Unfortunately, it is the nature of those EPA-regulated beasts to be cold-blooded. Yes, choke is necessary to start it when cold. Driveability will be minimal until it is properly warm. You can help considerably by tweaking the mixture screw to richen the idle up just a bit, and also by shimming the needle to richen the mid-range, where you do most of your riding.


.
 
I was able to suck on the vaccum hose to fill the bowls and then gave her a few quick shots of starting fluid and she fired right up. Runs better than before now.

Thanks for all the help.
 
If the bowl overflows while the engine is running either the floatbowl fuel inlet needle "O" ring is faulty or the float levels are set too high. If the engine is not running and the bowl overflows, then those two faults still exist plus the petcock is faulty. I would not call the petcock vacuum shut of a "safety" feature. It is the primary fuel shut off. New bowl fuel inlet "O" rings will normally seep a slight amount if there is fuel flow available.

Earl


The float needle controls how much gas enters the float bowl. If the bowl overflows the needle needs attention first, not the petcock. The vacuume action of the petcock is a safety feature, nothing more.
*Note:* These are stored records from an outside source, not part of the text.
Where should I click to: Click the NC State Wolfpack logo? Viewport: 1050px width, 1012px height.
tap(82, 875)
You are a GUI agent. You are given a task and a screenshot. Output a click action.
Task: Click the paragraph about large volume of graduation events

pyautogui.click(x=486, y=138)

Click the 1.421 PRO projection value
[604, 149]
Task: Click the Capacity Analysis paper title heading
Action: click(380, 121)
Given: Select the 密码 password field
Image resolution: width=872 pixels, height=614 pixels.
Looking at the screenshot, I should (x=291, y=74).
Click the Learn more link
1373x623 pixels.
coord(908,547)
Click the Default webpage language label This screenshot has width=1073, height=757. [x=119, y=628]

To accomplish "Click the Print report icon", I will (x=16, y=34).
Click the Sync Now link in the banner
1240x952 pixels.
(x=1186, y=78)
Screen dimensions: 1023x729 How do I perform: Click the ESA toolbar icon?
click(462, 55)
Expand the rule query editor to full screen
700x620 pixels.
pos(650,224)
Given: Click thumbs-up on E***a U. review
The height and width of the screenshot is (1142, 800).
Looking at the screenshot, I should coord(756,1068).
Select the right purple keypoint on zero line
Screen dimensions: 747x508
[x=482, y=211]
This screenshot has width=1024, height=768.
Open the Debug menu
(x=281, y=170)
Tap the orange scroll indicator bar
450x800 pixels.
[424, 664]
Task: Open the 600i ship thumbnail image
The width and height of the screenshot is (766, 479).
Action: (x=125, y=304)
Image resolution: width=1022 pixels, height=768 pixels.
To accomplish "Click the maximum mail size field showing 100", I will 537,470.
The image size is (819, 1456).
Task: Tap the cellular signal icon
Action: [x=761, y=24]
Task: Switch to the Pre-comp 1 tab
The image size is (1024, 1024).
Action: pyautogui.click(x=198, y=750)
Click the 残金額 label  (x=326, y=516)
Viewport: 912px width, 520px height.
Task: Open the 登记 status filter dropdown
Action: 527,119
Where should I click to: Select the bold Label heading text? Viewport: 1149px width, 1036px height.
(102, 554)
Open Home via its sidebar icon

Regarding a rebuild kit, why are they a poor option?
 
If the bowl overflows while the engine is running either the floatbowl fuel inlet needle "O" ring is faulty or the float levels are set too high. If the engine is not running and the bowl overflows, then those two faults still exist plus the petcock is faulty. I would not call the petcock vacuum shut of a "safety" feature. It is the primary fuel shut off. New bowl fuel inlet "O" rings will normally seep a slight amount if there is fuel flow available.

Earl


Vacuum petcock not a "safety" feature? :confused: :confused: It keeps fuel in the tank and not on the floor/crankcase if the float needles stick.

And since when do new O-rings seep? :confused: O-rings do not swell like a gasket does and thus they should not seep at all.
 
Its OK, you dont have to believe me. I dont mind, really I dont. :-)

E.


Vacuum petcock not a "safety" feature? :confused: :confused: It keeps fuel in the tank and not on the floor/crankcase if the float needles stick.

And since when do new O-rings seep? :confused: O-rings do not swell like a gasket does and thus they should not seep at all.